-- 目的 1 --
エントリの先頭行から「click(x=203, y=130)」を含む行まで（その行を含む）を、「番号」と「内容」の2列からなるMarkdownの表として示してください。空行は除き、それ以外の行は含めないでください。

第26回
1テラバイトで作る完全なる記憶
デフレ経済と半導体技術の革新が同期して進んでいるためか,今では情報蓄積コストがとんでもなく安くなってしまった.最近,街で見かけた安売りハードディスクの値段は,60Gバイトで1万5千円程度だった.つまり,1Gバイトあたり250円ということになる.しかし,今の値段が底値とは考えられないので,あと2年も経つと,200Gバイトにアップしたドライブがやっぱり1万5千円で売られているのだろうと想像する.
ハードディスクの価格対容量比にも,プロセッサの進化のバロメータであるムーアの法則が当てはまるのかもしれない.そういえば,先月に研究室で導入したサーバ機はP4-2GHzでメモリは2Gバイト搭載されていた.今ではちょっと高めのPCにすぎないが,10年前に同レベルのマシンを導入しようとしたら国際調達になってしまうような代物である.それぐらいメモリやCPUが安くなっている.
1Tバイト(テラバイト)のハードディスクを標準搭載したPCが10万円台で売られることになるのも時間の問題だろう.PCをパーソナルコンピュータというならば,個人の利用者はそれで何をするのかを考えておかねばなるまい.
1テラバイトの価値
さて,10Gバイト,100Gバイトでは驚かなくなってしまった昨今だが,さすがにテラバイト級のPCはまだ普通ではない.そこで,1Tバイトあったら何ができるのかを考えてみよう.
ワープロ文書やデジカメ写真を入れても,1Tバイトはそう簡単には埋まらない.現在のところ,大容量データの筆頭はビデオ映像である.たしかに,ビデオ映像はいくらでもディスクを埋められる.1Tバイトでは,500時間程度を記録できることになる.これだけ記録できればたしかに凄いと思うが,映画で200本以上となると,ビデオコレクターでもなければそんなに映像コンテンツを集めたりはしないというところが問題である.1Tバイトは,個人が意識して埋めるデータサイズの領域を越えている.
とはいっても,広い世間にはすでにテラバイト級のデータベースが存在する.たとえばWWWの検索エンジンである.この中にあるインデックス情報がテラバイト級になることは,現在のWWWの規模から容易に想像できる.検索エンジンのデータベースは人間が入力したものではなく,ロボットが自動的に収集したデータであるというところがミソである.思うに,パーソナルテラバイトの世界は,個人が意識せずに集めるデータに価値が出るのではないだろうか.

-- 提供エントリ --
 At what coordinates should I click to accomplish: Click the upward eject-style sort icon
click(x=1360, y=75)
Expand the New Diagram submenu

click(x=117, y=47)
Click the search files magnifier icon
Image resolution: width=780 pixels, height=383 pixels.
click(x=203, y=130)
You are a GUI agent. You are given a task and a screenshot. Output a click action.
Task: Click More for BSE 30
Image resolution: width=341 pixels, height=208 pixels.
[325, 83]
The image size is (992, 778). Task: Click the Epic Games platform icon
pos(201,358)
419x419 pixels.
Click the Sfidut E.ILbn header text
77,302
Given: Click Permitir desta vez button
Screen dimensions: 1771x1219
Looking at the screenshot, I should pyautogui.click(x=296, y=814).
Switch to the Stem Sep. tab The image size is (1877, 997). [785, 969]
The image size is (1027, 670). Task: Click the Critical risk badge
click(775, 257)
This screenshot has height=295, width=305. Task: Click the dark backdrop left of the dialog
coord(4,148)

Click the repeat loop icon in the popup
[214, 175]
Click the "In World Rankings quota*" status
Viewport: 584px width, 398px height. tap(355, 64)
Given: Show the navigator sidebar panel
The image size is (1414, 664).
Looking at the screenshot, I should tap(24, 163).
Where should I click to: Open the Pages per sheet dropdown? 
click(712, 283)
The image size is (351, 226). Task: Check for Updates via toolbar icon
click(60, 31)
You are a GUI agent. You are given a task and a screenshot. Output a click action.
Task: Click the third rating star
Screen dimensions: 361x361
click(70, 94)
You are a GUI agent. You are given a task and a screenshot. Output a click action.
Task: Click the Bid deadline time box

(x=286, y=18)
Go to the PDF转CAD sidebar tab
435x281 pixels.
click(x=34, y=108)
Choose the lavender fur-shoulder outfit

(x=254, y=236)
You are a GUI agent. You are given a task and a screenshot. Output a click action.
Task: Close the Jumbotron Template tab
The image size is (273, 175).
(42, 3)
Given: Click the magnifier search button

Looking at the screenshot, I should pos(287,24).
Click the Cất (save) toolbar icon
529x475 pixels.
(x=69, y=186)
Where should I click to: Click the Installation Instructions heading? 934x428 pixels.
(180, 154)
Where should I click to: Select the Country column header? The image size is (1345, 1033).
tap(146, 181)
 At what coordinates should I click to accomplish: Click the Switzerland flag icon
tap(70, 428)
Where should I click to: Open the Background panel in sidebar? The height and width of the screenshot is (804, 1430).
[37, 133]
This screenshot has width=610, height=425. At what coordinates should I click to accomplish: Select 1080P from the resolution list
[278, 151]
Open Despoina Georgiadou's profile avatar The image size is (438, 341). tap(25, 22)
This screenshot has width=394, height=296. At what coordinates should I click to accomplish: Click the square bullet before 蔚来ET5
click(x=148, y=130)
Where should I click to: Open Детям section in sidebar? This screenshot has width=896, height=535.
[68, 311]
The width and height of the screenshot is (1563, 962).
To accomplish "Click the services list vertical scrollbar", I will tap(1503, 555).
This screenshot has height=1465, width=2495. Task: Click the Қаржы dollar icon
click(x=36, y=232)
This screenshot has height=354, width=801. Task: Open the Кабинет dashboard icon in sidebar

-- 目的 2 --
本文に記された円単位の金額をすべて、重複を除いて出現順に挙げてください。

-- 正解 1 --
| 番号 | 内容 |
|---|---|
| 1 |  At what coordinates should I click to accomplish: Click the upward eject-style sort icon |
| 2 | click(x=1360, y=75) |
| 3 | Expand the New Diagram submenu |
| 4 | click(x=117, y=47) |
| 5 | Click the search files magnifier icon |
| 6 | Image resolution: width=780 pixels, height=383 pixels. |
| 7 | click(x=203, y=130) |

-- 正解 2 --
1万5千円、250円、10万円台